- Work to complete
Starting at the line that contains "At what coordinates should I click to accomplish: Zoom" in the listing below, write out every line word for word until you have written the line that contains "Screen dimensions: 1322x892".

- Material for this task
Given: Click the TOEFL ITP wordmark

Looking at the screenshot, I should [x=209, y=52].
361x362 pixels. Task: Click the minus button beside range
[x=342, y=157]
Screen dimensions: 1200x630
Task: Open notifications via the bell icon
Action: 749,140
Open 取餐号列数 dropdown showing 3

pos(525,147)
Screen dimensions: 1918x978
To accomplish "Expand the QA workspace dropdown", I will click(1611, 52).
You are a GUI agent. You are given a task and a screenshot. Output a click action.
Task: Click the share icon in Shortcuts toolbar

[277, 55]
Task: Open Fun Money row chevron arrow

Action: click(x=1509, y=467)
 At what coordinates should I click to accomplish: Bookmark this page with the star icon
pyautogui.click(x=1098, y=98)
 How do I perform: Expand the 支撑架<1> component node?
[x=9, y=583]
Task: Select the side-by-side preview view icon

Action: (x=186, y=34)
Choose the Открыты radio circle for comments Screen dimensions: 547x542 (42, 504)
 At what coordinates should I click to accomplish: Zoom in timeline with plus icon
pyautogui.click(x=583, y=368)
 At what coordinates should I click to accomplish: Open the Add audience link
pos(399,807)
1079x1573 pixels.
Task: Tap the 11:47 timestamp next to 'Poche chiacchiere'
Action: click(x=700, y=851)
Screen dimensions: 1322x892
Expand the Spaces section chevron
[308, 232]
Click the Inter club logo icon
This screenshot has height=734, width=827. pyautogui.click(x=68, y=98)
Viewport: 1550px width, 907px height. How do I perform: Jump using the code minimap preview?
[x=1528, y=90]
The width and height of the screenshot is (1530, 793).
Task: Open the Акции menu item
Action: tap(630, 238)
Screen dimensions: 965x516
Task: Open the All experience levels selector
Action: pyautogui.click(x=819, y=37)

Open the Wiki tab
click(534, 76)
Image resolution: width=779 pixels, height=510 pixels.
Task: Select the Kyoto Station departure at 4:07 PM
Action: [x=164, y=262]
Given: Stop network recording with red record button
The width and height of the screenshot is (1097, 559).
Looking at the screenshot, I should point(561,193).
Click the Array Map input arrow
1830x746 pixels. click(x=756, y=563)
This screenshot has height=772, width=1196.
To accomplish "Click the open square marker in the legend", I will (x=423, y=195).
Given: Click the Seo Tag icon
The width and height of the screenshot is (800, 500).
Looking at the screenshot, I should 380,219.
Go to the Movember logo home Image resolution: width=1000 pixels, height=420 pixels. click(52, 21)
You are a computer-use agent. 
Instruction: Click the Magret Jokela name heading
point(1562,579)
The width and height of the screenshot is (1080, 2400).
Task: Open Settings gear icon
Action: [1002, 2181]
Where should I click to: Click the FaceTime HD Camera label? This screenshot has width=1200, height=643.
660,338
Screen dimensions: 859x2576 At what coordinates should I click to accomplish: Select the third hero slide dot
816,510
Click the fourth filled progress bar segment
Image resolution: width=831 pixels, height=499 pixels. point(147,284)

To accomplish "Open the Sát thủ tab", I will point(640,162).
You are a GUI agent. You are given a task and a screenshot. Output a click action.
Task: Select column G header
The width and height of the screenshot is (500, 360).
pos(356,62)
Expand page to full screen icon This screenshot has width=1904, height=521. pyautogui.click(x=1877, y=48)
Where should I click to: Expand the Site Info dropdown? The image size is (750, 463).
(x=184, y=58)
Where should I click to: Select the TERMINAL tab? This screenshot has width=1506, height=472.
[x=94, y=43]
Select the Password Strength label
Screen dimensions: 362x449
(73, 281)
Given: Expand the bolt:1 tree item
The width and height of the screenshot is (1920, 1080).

- Written answer
 At what coordinates should I click to accomplish: Zoom in timeline with plus icon
pyautogui.click(x=583, y=368)
 At what coordinates should I click to accomplish: Open the Add audience link
pos(399,807)
1079x1573 pixels.
Task: Tap the 11:47 timestamp next to 'Poche chiacchiere'
Action: click(x=700, y=851)
Screen dimensions: 1322x892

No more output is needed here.